▸ **Text segment**:
↓

Monday, March 18, 2013

Grocery Bulk Puerh

Out of curiosity I looked in the bulk tea section of Rainbow- a gourmet vegetarian grocery store in San Francisco. Yes- there is such a thing as a vegetarian grocery store and I embarrassed myself thoroughly a decade ago asking for the bacon section. I now go there to get chocolate and coffee for which they have a pretty good selection.

You can see that their puerh options are way expensive. $69/lb for sticky rice tuocha and $49/lb for camel's breath! That's way more than the 2012 Golden Needle White Lotus (~$37). I have a friend who works in their produce department. Perhaps I should mention something to him instead of putting it so publicly. But it's their suppliers Silk Road/Two Hills who have perpetrated the original up-charge.

↑

▸ **Directives**:
**a)** In the grocery puerh post, what is the per-pound price of the camel's breath puerh?
**b)** Please carry on the grocery puerh post from its last sentence.

Stored records:

↓

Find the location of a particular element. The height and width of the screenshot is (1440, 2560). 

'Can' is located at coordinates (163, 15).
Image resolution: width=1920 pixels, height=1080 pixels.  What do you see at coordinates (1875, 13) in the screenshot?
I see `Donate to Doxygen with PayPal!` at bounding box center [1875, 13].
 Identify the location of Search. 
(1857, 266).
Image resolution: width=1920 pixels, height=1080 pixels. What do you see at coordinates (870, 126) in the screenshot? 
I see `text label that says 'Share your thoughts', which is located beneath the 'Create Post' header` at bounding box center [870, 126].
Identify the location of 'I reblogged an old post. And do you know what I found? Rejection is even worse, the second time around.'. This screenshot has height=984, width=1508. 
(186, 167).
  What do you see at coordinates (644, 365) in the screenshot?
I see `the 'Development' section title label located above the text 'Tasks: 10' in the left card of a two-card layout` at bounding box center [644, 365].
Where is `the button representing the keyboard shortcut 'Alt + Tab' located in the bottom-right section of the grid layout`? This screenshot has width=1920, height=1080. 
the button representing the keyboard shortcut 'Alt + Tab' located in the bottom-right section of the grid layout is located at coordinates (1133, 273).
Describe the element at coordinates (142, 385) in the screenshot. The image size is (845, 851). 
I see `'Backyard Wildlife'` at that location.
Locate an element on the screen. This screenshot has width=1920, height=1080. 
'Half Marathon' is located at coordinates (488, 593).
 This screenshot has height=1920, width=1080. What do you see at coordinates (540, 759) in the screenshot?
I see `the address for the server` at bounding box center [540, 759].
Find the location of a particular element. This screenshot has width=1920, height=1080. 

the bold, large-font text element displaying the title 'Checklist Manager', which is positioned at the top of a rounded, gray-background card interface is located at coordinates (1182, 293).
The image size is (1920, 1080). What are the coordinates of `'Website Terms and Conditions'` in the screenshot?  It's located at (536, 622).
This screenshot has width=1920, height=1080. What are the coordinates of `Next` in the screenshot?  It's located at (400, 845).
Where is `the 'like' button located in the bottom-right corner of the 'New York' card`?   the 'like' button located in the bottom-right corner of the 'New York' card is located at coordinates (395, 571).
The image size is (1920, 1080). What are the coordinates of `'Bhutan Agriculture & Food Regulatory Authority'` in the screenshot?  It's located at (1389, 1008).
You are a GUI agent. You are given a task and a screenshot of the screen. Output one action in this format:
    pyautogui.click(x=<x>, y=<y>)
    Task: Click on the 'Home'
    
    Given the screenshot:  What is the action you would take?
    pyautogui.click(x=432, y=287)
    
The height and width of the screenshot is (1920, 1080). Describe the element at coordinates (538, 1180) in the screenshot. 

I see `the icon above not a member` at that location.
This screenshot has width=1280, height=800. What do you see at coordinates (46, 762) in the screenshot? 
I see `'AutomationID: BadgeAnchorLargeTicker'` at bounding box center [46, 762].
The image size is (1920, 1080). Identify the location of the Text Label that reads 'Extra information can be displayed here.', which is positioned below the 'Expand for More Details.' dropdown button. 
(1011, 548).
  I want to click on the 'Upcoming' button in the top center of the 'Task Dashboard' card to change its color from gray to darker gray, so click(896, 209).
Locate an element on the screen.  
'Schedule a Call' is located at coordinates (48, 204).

↑

▸ **Outputs in order**:
**a)** $49 per pound.

**b)**
I also checked our neighborhood Berkeley Bowl and they have one loose puerh for $17.99. I snagged $0.18 worth to brew tonight just for kicks. I can just see some of the hard core mavens just shaking their heads wondering why I stoop so low when teas friends have taken pains to send me such fine teas to educate my palate.

Since I go to Berkeley Bowl weekly, I have laid eyes on these tea dispensers more than 780 times. It would be a shame if it turned out to be pretty good tea and I was too much a snob to even try it. So is it good tea?


It tastes like loose shu alright- tad bit pondy but not offensive. I cannot will myself to drink too much.  I don't mind paying $0.18 to confirm the grocery store shu is nothing I'm missing. But  I sadly pay with heartburn to boot- often the real price for cheap shu.  

6 comments:

  1. If it was any good they wouldn't be storing it in those plastic light-sensitive containers in the first place.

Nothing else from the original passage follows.